Target position records:
● ● ● ●

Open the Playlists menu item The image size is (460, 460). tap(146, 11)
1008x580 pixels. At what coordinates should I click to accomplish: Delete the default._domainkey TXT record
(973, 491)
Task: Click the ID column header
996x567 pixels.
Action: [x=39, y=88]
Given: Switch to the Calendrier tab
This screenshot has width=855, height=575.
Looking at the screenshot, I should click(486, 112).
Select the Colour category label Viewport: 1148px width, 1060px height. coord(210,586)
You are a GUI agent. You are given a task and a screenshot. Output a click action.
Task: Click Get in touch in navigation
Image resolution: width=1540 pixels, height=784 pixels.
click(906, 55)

● ● ● ●

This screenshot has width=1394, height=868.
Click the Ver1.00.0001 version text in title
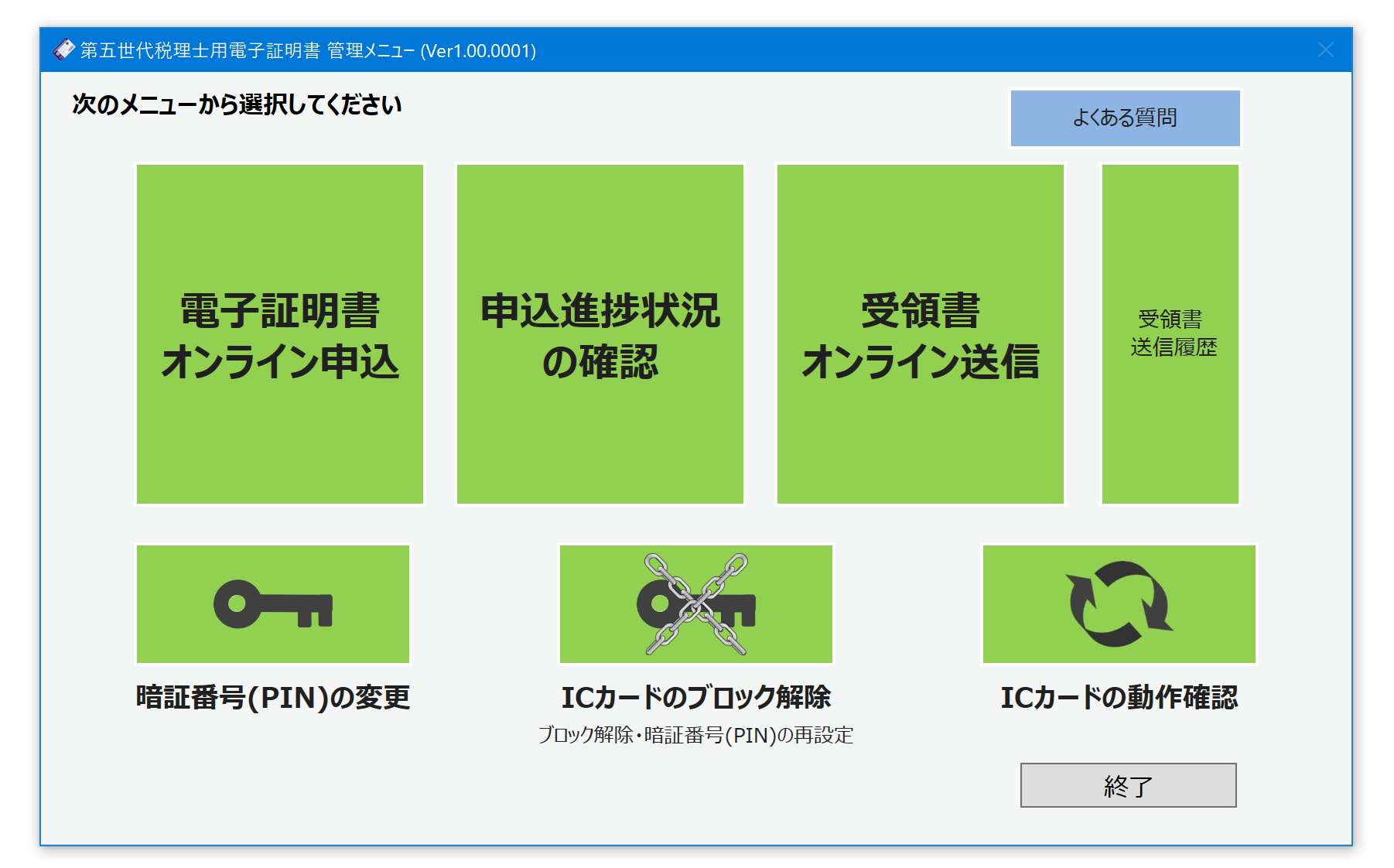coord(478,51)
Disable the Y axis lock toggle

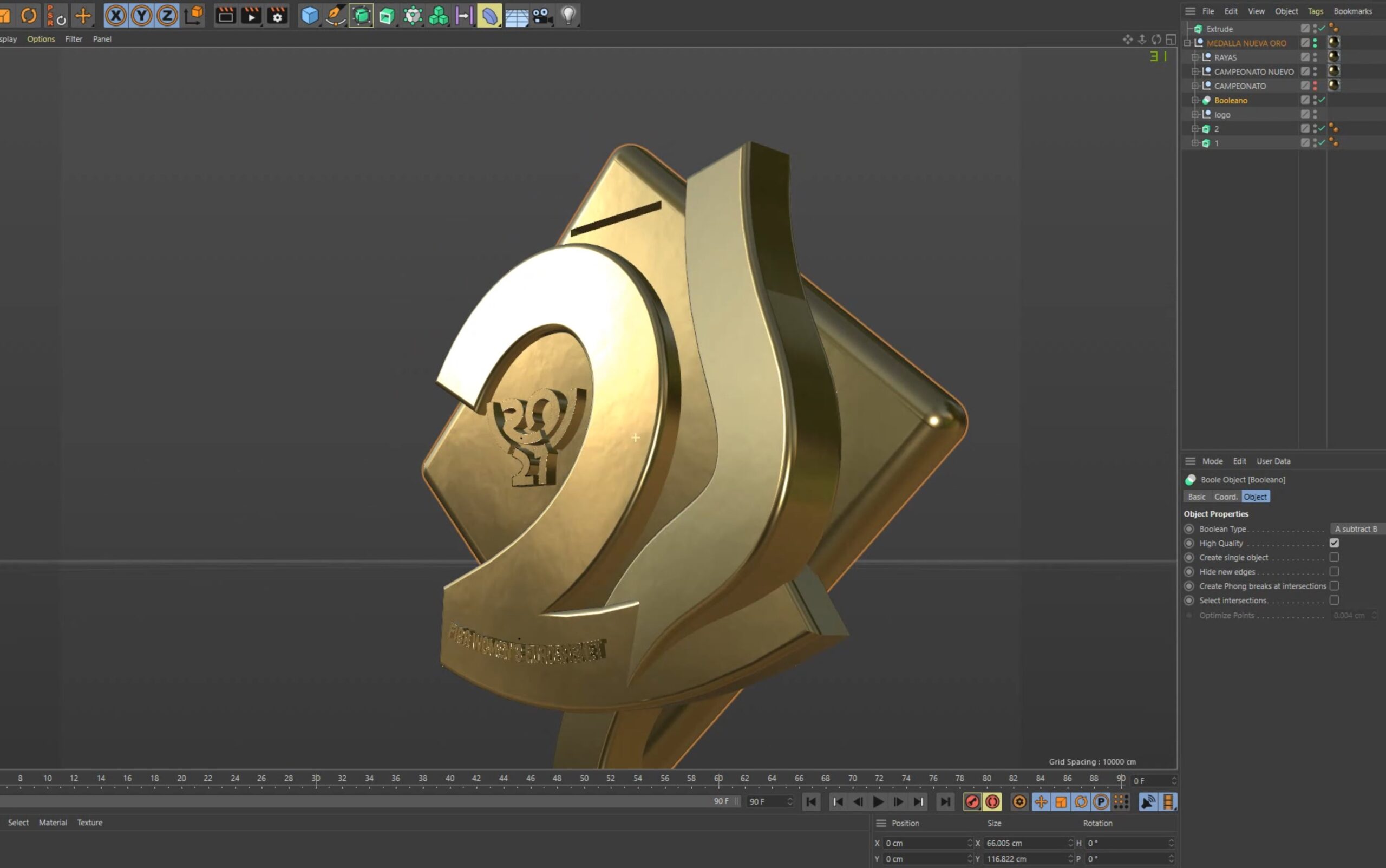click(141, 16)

● ● ● ●

__DESCRIPTION OF THE TASK__. Quote the entries word for word, starting at the line that contains "1008x580 pixels. At" and ending at the line that contains "click(906, 55)".

__OUTPUT FOR THIS EXERCISE__.
1008x580 pixels. At what coordinates should I click to accomplish: Delete the default._domainkey TXT record
(973, 491)
Task: Click the ID column header
996x567 pixels.
Action: [x=39, y=88]
Given: Switch to the Calendrier tab
This screenshot has width=855, height=575.
Looking at the screenshot, I should click(486, 112).
Select the Colour category label Viewport: 1148px width, 1060px height. coord(210,586)
You are a GUI agent. You are given a task and a screenshot. Output a click action.
Task: Click Get in touch in navigation
Image resolution: width=1540 pixels, height=784 pixels.
click(906, 55)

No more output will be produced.